Highly expressed in the tissues and serum of pancreatic cancer patients, HULC showed good clinical value in distinguishing between patients with pancreatic cancer, patients with benign pancreatic diseases and healthy subjects. HULC was related to pathological parameters including tumor size, T staging, M staging and vascular invasion, and the area-under-the-curve for evaluating these four parameters was 0.844, 0.834, 0.928 and 0.818, respectively. Patients with low expression of HULC had a significantly higher 3-year overall survival (OS) and 5-year OS than those with high expression. T staging, M staging, vascular invasion, and HULC were independent prognostic factors affecting the 3-year OS of patients with pancreatic cancer. Inhibition of HULC expression prevented the proliferation and invasion of pancreatic cancer cells, promoted apoptosis, and inhibited the expression of Wnt/β-catenin signaling pathway-related proteins, β-catenin, c-myc, and cyclin D1. The Wnt/β-catenin signaling pathway agonist (LiCl) restored proliferation, apoptosis, and invasion of pancreatic cancer cells with inhibited expression of HULC.

CONCLUSION

HULC is an effective marker for the diagnosis and prognosis of pancreatic cancer, which may affect the biological function of pancreatic cancer cells through the Wnt/β-catenin signaling pathway.

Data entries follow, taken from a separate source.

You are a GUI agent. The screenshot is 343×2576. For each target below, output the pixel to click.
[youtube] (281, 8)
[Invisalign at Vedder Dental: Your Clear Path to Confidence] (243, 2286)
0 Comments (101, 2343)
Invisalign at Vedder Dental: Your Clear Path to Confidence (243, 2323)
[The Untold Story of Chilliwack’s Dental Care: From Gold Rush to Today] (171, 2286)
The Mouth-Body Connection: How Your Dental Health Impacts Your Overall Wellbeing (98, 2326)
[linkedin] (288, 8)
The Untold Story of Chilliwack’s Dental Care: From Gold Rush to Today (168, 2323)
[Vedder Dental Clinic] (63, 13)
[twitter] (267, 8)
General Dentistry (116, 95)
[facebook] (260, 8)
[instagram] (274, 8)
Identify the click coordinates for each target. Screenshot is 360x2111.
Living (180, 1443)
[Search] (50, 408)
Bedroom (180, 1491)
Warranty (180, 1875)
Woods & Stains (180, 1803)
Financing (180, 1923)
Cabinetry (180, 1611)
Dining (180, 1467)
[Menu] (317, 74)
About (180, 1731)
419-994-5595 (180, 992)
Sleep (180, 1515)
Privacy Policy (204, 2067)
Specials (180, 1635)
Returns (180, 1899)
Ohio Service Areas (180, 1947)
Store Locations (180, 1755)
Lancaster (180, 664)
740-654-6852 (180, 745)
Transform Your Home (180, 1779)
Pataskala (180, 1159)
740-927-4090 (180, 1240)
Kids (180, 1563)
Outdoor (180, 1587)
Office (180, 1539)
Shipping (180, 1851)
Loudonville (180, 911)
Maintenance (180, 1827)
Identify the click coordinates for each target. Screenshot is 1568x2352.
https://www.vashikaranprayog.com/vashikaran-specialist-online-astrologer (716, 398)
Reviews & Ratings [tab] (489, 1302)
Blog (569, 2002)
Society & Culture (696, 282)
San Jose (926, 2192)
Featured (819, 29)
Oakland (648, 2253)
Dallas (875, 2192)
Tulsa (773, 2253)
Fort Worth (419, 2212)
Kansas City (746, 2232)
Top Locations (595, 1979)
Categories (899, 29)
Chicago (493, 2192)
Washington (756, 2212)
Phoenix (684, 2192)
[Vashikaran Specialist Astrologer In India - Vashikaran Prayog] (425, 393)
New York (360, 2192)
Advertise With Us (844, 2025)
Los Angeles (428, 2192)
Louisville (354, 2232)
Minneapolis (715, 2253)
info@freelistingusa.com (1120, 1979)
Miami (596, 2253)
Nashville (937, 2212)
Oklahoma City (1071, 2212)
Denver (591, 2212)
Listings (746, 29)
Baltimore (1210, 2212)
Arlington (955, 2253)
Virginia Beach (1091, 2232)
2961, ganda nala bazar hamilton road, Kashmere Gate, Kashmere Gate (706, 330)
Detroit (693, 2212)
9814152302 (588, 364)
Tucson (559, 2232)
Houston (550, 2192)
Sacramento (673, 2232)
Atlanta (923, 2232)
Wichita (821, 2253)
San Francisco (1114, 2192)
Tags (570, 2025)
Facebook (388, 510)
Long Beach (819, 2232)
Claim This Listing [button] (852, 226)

Keywords: Long non-coding RNA HULC; Diagnosis; Prognosis; Pancreatic cancer; Wnt/β-catenin signaling pathway; Biological function

Core tip: In this study, we evaluated the role of HULC in the diagnosis and prognosis of pancreatic cancer and its possible biological potential. Firstly, we studied the expression of HULC in the serum and tissues of patients with pancreatic cancer. Secondly, we analyzed the relationship between HULC and the clinical pathological parameters and prognosis of patients. Finally, we determined the effects of inhibiting HULC expression on the proliferation, apoptosis and invasion of pancreatic cancer cells and its possible biological potential.